**What you should do:** Convert the data below into a JSON list of strings with one string per line, omitting any blank lines.

Dataset rows
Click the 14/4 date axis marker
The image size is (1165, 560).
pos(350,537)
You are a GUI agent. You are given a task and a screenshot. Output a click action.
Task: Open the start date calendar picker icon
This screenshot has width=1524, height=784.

**Answer in full:**
[
  "Click the 14/4 date axis marker",
  "The image size is (1165, 560).",
  "pos(350,537)",
  "You are a GUI agent. You are given a task and a screenshot. Output a click action.",
  "Task: Open the start date calendar picker icon",
  "This screenshot has width=1524, height=784."
]